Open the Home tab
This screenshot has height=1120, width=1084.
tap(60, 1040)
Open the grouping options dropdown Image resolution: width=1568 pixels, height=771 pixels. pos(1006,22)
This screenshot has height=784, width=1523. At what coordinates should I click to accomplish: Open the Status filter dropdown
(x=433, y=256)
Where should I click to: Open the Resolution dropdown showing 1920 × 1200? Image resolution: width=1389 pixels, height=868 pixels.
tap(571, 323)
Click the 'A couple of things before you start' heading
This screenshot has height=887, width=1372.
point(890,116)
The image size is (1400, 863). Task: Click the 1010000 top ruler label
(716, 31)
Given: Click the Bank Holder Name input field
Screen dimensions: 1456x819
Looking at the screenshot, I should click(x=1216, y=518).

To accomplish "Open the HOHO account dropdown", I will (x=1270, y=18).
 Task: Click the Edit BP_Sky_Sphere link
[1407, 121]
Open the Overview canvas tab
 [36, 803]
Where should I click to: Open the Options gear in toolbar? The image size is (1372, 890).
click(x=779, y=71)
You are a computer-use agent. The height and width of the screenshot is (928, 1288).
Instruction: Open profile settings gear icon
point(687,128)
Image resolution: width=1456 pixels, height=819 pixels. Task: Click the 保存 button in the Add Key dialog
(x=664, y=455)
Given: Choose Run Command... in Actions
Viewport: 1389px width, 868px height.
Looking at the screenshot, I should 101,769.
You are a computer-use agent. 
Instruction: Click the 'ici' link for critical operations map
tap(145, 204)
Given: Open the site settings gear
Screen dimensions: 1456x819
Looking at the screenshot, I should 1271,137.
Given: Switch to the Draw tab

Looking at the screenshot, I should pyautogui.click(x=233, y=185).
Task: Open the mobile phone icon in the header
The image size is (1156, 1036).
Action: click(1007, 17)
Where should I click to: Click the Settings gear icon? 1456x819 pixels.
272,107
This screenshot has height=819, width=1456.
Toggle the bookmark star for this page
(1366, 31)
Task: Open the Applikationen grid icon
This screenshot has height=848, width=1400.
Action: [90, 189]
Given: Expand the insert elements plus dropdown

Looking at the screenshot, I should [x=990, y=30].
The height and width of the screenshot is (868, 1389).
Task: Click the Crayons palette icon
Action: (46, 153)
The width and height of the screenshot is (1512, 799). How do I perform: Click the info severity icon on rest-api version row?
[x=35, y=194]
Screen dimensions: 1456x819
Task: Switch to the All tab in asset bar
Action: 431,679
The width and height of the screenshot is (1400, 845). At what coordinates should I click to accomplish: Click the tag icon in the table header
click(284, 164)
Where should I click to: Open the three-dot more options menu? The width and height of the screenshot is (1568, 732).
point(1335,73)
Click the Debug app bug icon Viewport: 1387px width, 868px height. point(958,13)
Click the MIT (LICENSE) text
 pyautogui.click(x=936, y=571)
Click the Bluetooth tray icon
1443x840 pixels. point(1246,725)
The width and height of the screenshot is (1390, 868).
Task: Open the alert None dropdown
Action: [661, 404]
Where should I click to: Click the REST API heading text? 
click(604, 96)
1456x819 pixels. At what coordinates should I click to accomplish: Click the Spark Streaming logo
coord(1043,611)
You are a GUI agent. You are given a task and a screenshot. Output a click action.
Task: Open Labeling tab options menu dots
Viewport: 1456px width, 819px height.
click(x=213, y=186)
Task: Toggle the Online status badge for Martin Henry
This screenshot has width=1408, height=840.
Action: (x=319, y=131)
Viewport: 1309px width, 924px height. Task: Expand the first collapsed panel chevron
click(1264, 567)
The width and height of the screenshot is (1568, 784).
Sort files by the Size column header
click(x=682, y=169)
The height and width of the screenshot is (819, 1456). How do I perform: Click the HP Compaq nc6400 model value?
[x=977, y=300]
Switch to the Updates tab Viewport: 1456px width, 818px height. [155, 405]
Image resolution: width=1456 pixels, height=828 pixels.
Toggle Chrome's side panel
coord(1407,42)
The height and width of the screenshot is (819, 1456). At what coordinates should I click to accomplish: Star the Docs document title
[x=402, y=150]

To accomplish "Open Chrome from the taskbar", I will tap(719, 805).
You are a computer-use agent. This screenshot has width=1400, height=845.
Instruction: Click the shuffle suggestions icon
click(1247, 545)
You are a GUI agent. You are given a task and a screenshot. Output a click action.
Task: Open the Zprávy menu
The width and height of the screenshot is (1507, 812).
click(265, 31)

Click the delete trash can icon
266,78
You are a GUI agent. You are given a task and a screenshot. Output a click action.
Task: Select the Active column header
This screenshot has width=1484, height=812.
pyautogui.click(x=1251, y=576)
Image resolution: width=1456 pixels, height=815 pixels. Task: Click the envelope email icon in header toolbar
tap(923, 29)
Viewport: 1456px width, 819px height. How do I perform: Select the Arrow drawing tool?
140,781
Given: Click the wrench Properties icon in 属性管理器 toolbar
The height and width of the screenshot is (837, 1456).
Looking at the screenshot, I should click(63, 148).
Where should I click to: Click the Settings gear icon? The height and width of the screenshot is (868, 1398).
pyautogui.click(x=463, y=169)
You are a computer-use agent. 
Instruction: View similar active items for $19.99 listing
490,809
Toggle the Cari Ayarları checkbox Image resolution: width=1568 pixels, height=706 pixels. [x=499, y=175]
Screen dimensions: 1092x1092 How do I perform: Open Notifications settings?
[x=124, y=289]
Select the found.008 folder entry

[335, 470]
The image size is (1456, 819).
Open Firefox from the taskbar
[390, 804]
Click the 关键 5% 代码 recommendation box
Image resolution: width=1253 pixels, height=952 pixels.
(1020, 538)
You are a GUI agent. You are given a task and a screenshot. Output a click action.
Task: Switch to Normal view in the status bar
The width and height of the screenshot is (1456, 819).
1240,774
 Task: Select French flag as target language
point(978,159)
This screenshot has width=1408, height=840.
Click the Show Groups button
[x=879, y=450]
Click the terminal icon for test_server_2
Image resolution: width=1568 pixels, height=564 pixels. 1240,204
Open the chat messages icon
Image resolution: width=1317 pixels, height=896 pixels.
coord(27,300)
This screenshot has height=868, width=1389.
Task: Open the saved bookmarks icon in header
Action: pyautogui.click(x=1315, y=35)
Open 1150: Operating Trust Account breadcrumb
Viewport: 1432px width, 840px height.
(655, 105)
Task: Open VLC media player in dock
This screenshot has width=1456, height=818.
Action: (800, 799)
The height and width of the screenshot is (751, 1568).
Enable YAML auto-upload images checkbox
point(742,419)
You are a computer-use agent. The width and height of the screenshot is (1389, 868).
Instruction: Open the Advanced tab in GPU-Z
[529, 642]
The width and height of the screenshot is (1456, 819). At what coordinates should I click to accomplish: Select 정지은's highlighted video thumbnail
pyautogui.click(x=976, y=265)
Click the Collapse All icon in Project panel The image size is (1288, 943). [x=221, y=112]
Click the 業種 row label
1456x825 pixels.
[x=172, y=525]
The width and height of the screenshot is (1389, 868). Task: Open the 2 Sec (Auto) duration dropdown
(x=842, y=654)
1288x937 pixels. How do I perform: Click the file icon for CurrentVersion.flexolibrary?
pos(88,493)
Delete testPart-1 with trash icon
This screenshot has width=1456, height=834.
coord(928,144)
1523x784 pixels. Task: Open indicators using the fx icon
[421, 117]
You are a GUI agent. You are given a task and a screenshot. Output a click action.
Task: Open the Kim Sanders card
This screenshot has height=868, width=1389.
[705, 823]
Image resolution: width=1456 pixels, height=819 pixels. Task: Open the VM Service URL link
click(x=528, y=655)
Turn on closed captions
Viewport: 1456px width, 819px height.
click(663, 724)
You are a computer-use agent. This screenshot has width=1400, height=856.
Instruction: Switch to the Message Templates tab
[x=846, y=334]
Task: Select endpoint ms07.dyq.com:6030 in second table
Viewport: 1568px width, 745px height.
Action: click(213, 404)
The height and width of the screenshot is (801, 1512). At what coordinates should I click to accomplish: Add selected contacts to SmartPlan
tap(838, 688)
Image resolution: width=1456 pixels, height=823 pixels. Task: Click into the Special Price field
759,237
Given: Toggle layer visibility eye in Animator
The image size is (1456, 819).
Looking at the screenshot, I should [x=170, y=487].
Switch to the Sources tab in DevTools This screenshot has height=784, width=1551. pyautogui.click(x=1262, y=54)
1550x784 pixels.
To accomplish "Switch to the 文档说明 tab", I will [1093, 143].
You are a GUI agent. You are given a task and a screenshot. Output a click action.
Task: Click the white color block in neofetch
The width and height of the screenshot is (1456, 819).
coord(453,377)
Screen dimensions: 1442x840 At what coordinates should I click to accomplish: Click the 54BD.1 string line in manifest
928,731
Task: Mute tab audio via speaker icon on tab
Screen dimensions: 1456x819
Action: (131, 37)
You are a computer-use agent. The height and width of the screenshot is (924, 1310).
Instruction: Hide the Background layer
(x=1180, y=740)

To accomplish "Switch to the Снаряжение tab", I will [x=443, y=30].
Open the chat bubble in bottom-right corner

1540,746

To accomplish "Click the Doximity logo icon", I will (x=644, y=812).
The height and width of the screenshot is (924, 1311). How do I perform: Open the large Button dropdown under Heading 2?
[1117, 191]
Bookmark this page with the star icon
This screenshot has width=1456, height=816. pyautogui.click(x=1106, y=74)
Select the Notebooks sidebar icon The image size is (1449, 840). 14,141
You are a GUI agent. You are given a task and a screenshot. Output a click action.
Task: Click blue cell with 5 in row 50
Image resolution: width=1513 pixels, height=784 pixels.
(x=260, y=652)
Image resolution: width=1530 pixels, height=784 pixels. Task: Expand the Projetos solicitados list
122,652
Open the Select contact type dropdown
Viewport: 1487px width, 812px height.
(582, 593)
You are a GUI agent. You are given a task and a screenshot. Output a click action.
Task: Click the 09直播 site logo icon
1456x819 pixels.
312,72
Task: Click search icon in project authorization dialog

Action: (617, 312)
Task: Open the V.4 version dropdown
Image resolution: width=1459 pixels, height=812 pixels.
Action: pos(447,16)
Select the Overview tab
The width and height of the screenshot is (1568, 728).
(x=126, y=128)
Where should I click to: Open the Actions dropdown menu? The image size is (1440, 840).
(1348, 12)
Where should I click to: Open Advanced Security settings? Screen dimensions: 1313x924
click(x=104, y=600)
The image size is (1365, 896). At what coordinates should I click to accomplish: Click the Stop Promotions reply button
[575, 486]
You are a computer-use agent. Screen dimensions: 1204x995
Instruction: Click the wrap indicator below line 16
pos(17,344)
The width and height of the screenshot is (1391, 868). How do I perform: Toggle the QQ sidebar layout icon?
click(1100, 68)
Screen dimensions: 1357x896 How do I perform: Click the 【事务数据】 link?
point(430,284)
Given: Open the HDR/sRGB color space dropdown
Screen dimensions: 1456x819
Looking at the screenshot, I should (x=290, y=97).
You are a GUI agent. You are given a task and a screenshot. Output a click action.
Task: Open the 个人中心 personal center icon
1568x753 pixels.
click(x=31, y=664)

★ ★ ★ ★ ★

* [Task brief]
Although the records may continue, retype only the lines from the first one through the one containing "Open the grouping", exactly as they appear.

* [Answer to the problem]
Open the Home tab
This screenshot has height=1120, width=1084.
tap(60, 1040)
Open the grouping options dropdown Image resolution: width=1568 pixels, height=771 pixels. pos(1006,22)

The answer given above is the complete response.